* **DOCUMENT SECTION**:
##########

Saturday, November 22, 2025

POTATOES, TULIPS, BERRIES, AND BIRDS

 

 

 

This is the time of the year when farmers on the mainland in the rich Skagit Valley, donate hundreds of pounds of potatoes to us for the winter.  We have been known still be enjoying them on the 4th of July, which amazes our friends. We also receive beets and brussell  sprouts, which are still on their long stocks.

 "Skagit" can refer to the Skagit Native American tribe, a dialect of the Lushootseed language, or a geographic location like the Skagit River and Skagit County in Washington. In the Lushootseed language, the word originally meant "to hide away" or "place of refuge" and was applied to the people who lived in the area, specifically the Lower Skagit people on Whidbey Island, south of us. 

 This ultra-fertile valley is nestled under the Cascade mountain range, with farmers producing about $300 million worth of crops, livestock and dairy products on approximately 90,000 acres of land.

##########

* **PROBLEM SET**:
a) According to the Skagit Valley post, roughly how many acres of land do the valley's farmers work?
b) Rewrite the Skagit Valley post between "Saturday, November 22, 2025" and "their long stocks.", inclusive, changing "beets" to "carrots".
c) Please write what comes next in the Skagit Valley post, starting after its final sentence.

* **Data records**:
##########

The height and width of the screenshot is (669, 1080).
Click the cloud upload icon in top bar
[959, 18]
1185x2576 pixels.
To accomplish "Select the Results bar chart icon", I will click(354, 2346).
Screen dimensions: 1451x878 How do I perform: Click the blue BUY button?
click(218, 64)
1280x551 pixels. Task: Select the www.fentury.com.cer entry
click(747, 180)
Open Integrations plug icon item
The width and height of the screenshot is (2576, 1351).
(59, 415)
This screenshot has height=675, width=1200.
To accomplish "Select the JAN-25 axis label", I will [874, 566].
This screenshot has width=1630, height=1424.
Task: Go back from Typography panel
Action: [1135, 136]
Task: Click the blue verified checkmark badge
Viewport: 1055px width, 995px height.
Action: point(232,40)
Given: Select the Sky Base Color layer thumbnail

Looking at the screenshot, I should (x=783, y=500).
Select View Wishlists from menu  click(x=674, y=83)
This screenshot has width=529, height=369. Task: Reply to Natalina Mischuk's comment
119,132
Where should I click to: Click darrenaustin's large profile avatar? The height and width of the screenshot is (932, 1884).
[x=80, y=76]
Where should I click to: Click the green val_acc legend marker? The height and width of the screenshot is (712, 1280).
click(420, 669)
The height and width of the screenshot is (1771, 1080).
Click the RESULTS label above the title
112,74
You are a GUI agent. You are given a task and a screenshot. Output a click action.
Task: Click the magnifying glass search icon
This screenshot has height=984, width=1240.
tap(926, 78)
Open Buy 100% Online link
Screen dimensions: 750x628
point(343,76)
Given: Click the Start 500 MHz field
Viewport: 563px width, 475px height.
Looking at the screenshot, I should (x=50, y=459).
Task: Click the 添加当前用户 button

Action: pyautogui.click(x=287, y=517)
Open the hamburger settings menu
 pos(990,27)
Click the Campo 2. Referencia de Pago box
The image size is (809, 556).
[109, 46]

##########

* **EXPECTED ANSWERS**:
a) Approximately 90,000 acres.

b)
Saturday, November 22, 2025

POTATOES, TULIPS, BERRIES, AND BIRDS

 

 

 

This is the time of the year when farmers on the mainland in the rich Skagit Valley, donate hundreds of pounds of potatoes to us for the winter.  We have been known still be enjoying them on the 4th of July, which amazes our friends. We also receive carrots and brussell  sprouts, which are still on their long stocks.

c)
The Skagit River valley is blessed with some of the most productive agricultural soil in the world. The valley's fertile soil has been rated in the top 2% of soils in the world, making the Skagit Valley one of the most important and productive agricultural regions in the world. 

Thousands of years of flooding on the Skagit River deposited a rich layer of topsoil in the Skagit Valley. European immigrants flocked here starting in the 1860s and built houses in the flats, along with an elaborate network of earthen dikes to capture land from the saltwater delta and prevent the rivers from flooding the land. 

Over 90 different crops are grown in the county. Blueberries, raspberries, strawberries, tulips, daffodils, pickling cucumbers, specialty potatoes, Jonagold apples and vegetable seed are some of the more important crops in this maritime valley. This summer one farmer brought us 30 flats of berries - to be frozen for winter- after we ate to satiety!

More tulip, iris and daffodil bulbs are produced here than in any other county in the U.S. And our friend at Roozengarden is the largest.  At Easter and Christmas (and special times in between) our chapel if filled with his flowers.

Ninety-five percent of the red potatoes grown in the state of Washington are from Skagit County.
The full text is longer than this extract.